Groups pushing for action Thursday on piracy bill

Panel head Leahy says that he'd "love" to move the bill.

Several groups are pushing the Senate Judiciary Committee to act Thursday on legislation that would crack down on online piracy and counterfeiting.

The legislation, sponsored by Judiciary Committee Chairman Patrick Leahy, D-Vt., is on the committee's agenda for its Thursday markup along with several nominations and other bills. Only one of the nominations is viewed as controversial at this point. Several sources say they expect the committee to get to the online piracy bill if it can muster the necessary number of members needed to report legislation out of committee. Leahy said earlier this week that "he'd love" to move the bill at Thursday's markup.
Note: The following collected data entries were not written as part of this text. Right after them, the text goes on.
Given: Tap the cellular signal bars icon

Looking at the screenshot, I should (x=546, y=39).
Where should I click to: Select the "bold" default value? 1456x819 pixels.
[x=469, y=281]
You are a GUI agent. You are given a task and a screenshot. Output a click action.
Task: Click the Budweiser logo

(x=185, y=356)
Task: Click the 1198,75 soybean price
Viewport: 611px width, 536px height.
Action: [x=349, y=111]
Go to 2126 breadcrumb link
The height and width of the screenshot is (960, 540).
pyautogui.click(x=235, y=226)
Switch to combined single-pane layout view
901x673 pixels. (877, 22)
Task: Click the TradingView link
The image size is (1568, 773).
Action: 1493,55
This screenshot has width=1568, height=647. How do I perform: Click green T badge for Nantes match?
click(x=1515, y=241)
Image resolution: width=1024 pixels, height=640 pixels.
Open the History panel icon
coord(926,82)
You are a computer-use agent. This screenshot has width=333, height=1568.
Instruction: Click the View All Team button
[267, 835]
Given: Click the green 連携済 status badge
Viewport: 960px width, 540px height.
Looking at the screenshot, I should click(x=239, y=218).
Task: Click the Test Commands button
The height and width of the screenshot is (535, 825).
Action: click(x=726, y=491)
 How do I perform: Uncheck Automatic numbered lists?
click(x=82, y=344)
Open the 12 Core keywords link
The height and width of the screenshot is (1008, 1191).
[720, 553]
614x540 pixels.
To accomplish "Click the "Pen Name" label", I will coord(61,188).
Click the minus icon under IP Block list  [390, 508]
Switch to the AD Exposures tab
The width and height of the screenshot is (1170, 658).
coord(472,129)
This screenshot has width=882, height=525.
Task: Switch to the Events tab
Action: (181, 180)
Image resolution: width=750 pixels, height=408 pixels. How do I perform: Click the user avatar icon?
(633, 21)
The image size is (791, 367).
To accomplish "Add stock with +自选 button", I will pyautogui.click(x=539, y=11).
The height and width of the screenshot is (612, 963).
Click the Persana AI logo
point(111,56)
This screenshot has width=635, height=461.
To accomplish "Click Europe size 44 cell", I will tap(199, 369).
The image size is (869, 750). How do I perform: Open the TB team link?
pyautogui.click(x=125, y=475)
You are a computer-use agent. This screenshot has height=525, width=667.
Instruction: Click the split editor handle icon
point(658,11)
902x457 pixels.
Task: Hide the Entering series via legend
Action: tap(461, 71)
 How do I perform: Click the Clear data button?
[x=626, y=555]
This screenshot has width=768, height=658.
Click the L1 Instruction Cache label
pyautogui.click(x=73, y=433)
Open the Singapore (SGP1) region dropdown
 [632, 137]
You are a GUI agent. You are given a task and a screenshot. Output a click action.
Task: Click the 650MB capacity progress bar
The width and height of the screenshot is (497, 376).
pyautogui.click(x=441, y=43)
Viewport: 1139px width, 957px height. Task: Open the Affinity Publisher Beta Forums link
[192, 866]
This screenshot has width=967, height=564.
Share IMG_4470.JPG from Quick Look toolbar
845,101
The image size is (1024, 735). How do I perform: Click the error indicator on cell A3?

The committee Wednesday released a lengthy list of supporters. They included letters of support sent Wednesday from the Newspaper Association of America and a group of trade unions.

"We appreciate the leadership you have shown with your efforts to move this legislation through the Senate and urge you to continue to push for its enactment during the time remaining in the 111th Congress," according to the letter from such labor groups including the American Federation of Musicians, Communications Workers of America, International Brotherhood of Electrical Engineers and the Teamsters.

"The industries most directly impacted by these rogue websites are among the most vibrant and important in the country; the entertainment and manufacturing sectors provide excellent wages and benefits to American working families and in these very difficult economic times are precisely the types of jobs we cannot afford to lose."

Supporters of the bill have worked to deflect criticism from civil liberties, public interest and some tech groups. The have voiced concerns with provisions in the bill that could lead to the revocation of the domain names of Web sites that engage in piracy or counterfeiting. Critics argue the bill would set a precedent that could harm Internet freedom around the world, undermine the domain name system and hamper innovation.

"It gives the government dramatic new copyright enforcement powers, in particular the ability to make entire websites disappear from the Internet if infringement, or even links to infringement, are deemed to be 'central' to the purpose of the site," Peter Eckersley, senior staff technologist at the Electronic Frontier Foundation, wrote in a blog post on the bill Tuesday. "Rather than just targeting files that actually infringe copyright law, [the bill's] 'nuclear-option' design has the government blacklisting entire sites out of the domain name system -- a reckless scheme that will undermine global Internet infrastructure and censor legitimate online speech."

In addition, a group of law professors sent a letter Tuesday to the committee voicing several objections to the bill. "To begin with, the Act is an unconstitutional abridgment of the freedom of speech protected by the First Amendment," according to the letter signed by such law professors as David Post at Temple University, Michael Froomkin of the University of Miami and Pamela Samuelson of the University of California at Berkeley.